Who says that Bengali political theatre has lost its edge? It has become the fashion among some widely-read columnists – who, ironically, do not see Bengali drama – to mourn that local productions cannot compare with those in the glory days of the 1960s and 70s. Ignore these misleading pretenders who disguise their own ignorance by dissing others. Watch the plays below to discover for yourselves how our groups continue to dissect politics incisively.

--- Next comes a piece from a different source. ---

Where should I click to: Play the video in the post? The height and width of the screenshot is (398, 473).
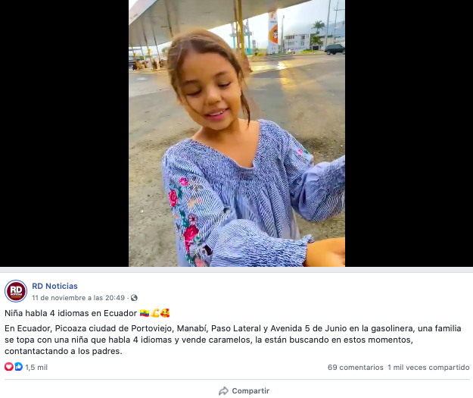pos(237,133)
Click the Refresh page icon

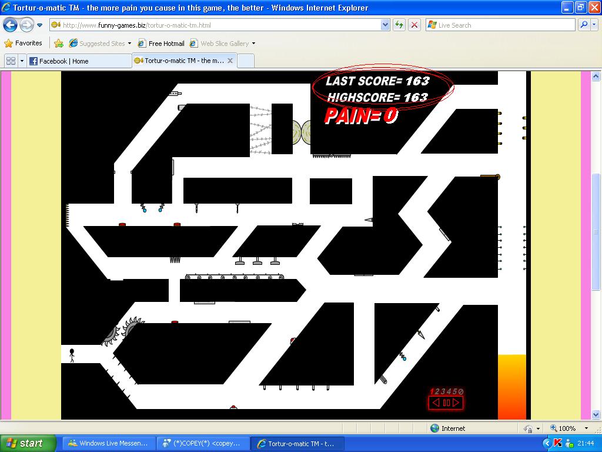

A little like Gour Kishore Ghosh’s Sāginā Māhāto, Samaresh Basu’s 1984 novel Shekal Chhenrā Hāter Khonje depicted an ironware foundry-worker, Nawal Agariya, whose native savvy and idealism pushed him to join the Communist Party, and eventually to election as a Member of Parliament. But the echelons of power gradually corrupted him, and he found himself compromising his values. On top of that, Basu showed the casteism of the party intelligentsia, openly disdaining Nawal simply because of his lower-class background.
Tirthankar Chanda has dramatized it well for Rangalok, and Shyamal Chakraborty directs it with meticulous attention to acting and detail, repeating and bettering a partnership that had previously succeeded on Parash Pāthar. Sanjib Sarkar gives a superb performance as Nawal, his unsophisticated magnetism and authentic dialect transforming into opportunism and urban degeneration before his anagnorisis. But Rangalok has not staged a merely historical drama: it serves as a wake-up call to any ideology that strays from its humanistic roots.

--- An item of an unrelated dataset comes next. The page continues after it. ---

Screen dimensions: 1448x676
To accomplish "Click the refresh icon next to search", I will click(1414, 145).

Sanglap Kolkata specializes in original scripts written by its dramatist-director Kuntal Mukhopadhyay, and its latest, Ishwarer Khonje, features an intriguingly layered plot combining metatheatre (also acknowledging Utpal Dutt and Sisir Kumar Das), political commentary and the supernatural. It opens with two Jatra heroes, starring as Hitler and Vidyasagar respectively, crossing paths on their way to their next village gigs. The juxtaposition of their characters remains throughout, for they seem to possess a local politician by turns. His spirit turns into their battleground for supremacy, just like Virtue and Vice struggled over the human soul in medieval morality plays.

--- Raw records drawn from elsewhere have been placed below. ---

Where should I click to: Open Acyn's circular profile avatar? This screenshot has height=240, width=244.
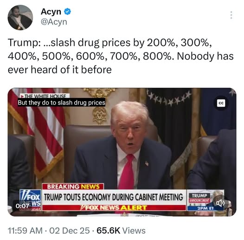20,17
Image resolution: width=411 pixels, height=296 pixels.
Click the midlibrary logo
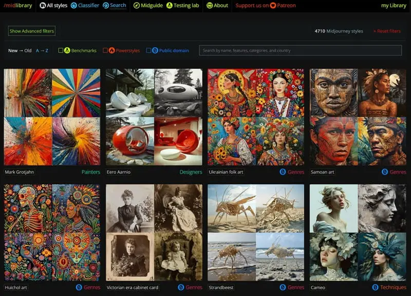pos(19,6)
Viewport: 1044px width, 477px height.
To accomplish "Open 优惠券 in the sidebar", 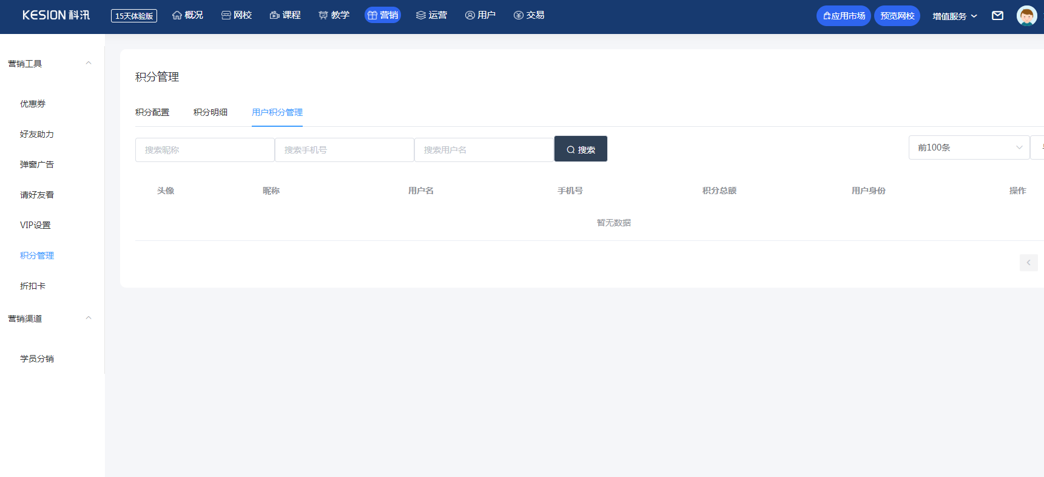I will [33, 104].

Mukhopadhyay as the leader portrays this split personality impeccably, virtually enacting two roles, and warning us of the dangers that a ruling, unhinged Frankenstein may unleash through the creation of a monster. In an almost dialectical opposite, we view the benefits to society from following the educational agenda of men such as Vidyasagar, presented with dignity by Bitanbindu Bandyopadhyay. Interesting that both plays have Khonje (“in search of”) in their titles.